INSTRUCTION: Update the material below by changing every "Screen dimensions" to "Display size" and keeping all other text the same.

RECORDS FOR THIS TASK:
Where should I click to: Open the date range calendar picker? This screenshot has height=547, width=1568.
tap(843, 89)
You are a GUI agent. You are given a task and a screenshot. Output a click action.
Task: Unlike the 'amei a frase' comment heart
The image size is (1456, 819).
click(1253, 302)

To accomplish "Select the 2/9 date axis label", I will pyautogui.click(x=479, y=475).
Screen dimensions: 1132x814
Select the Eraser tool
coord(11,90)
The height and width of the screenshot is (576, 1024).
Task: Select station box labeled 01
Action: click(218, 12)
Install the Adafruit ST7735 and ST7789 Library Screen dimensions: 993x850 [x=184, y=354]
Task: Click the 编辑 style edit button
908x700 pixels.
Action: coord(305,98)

ANSWER TO THE EXERCISE:
Where should I click to: Open the date range calendar picker? This screenshot has height=547, width=1568.
tap(843, 89)
You are a GUI agent. You are given a task and a screenshot. Output a click action.
Task: Unlike the 'amei a frase' comment heart
The image size is (1456, 819).
click(1253, 302)

To accomplish "Select the 2/9 date axis label", I will pyautogui.click(x=479, y=475).
Display size: 1132x814
Select the Eraser tool
coord(11,90)
The height and width of the screenshot is (576, 1024).
Task: Select station box labeled 01
Action: click(218, 12)
Install the Adafruit ST7735 and ST7789 Library Display size: 993x850 [x=184, y=354]
Task: Click the 编辑 style edit button
908x700 pixels.
Action: coord(305,98)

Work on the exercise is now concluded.